I know I may be late on this but now that the Christmas shopping season is fully underway (It started right after July 4th, didn’t it?) I think we, as investors, may need to proceed with caution.
The Christmas season, regardless of how long it actually is, is like retailers’ Spring Break. Everyone is supposed to flock to the malls around the country and buy, buy, buy. We all know the actuality is more like this: Get inundated with emails from companies you never heard of offering 10-20% discount just by giving them your email address, which they already have because they sent you that email in the first place. Then we shop, online. Amazon is the usual first stop. We order and order and order. Cover all the bases and wait for the packages to arrive.
It has been like that for the last 5 or 6 years at least. Why go to a mall, fight parking, fight rude shoppers, watch thugs empty a Gucci or Ferragamo store and realize that you forgot to buy something for Cousin It? Shop in your pajamas, spend enough so you don’t pay for shipping and wait.
That is the Christmas shopping season in a nutshell.
This year, it will be more of the same (actually, probably less of the same what with inflation) and Amazon will be happy.
Unless of course, people spend less overall.

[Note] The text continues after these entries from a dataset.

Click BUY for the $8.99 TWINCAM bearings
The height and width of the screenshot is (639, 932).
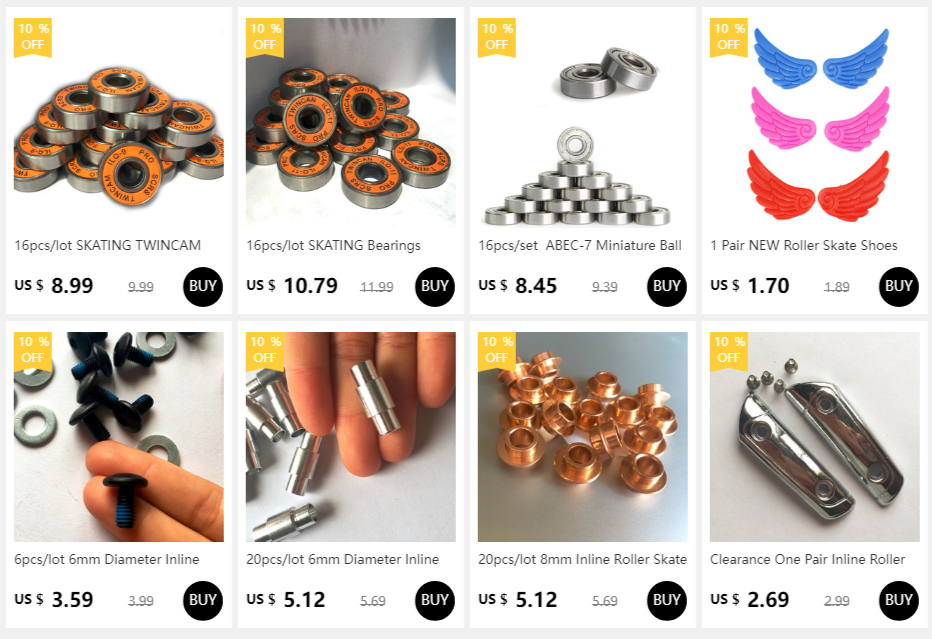(203, 287)
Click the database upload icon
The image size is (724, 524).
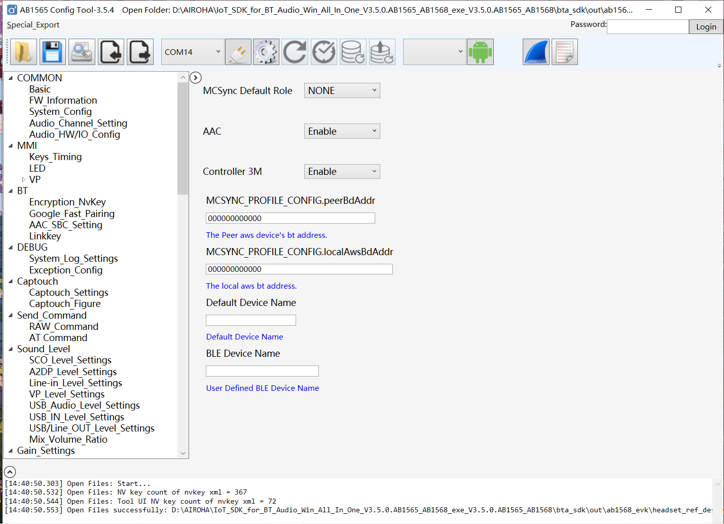click(381, 52)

They may have some money and room on their credit cards but if you look at the way people have been spending this year, you wonder how much room is left on those credit cards?

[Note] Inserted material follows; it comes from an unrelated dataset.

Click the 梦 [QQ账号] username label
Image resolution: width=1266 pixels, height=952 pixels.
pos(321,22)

One thing I think we all need to reconsider is this: The beloved business press has consistently said that people were spending those savings from the pandemic and I say that is a big load of nonsense. In July of 2021, yes, people were using the money they didn’t spend on things they wanted to do, travel, eat out and so forth.
I’m sorry, that pandemic money is long gone. Please stop saying it’s coming to an end and things will be slowing down. How much money did Americans save during the pandemic? $100,000?, $250,000? Stop! If people saved money, it was a lot less. People still had bills to pay. They had student loans to pay (oops wait, no they didn’t). They had rent and so on.
People were spending (and still are spending) present day income. The economy has been pretty strong for the last year and a half. Jobs were plentiful and wages were rising. That is where the spending is coming from.
I know it’s a dumb point but it just erks me to no end when things are misrepresented by the media.
The economy is (was?) solid and people feel (felt) comfortable spending and using some credit to enjoy the life they have created for themselves post-pandemic. That is what happens after a sour period in the economy, people spend. They spend also because they have the belief that their jobs are solid.
That belief has sustained 18 economic cycles in the past 60 years were the housing market increased in value. People have confidence, they spend on high ticket items. Houses, cars, Netflix subscriptions.
When the job market shows signs of weakening they stop spending.
That’s where I think we are heading.
Does that mean we are heading towards this long anticipated recession? I think the possibility of a mild recession in the first and second quarter of next year is very real.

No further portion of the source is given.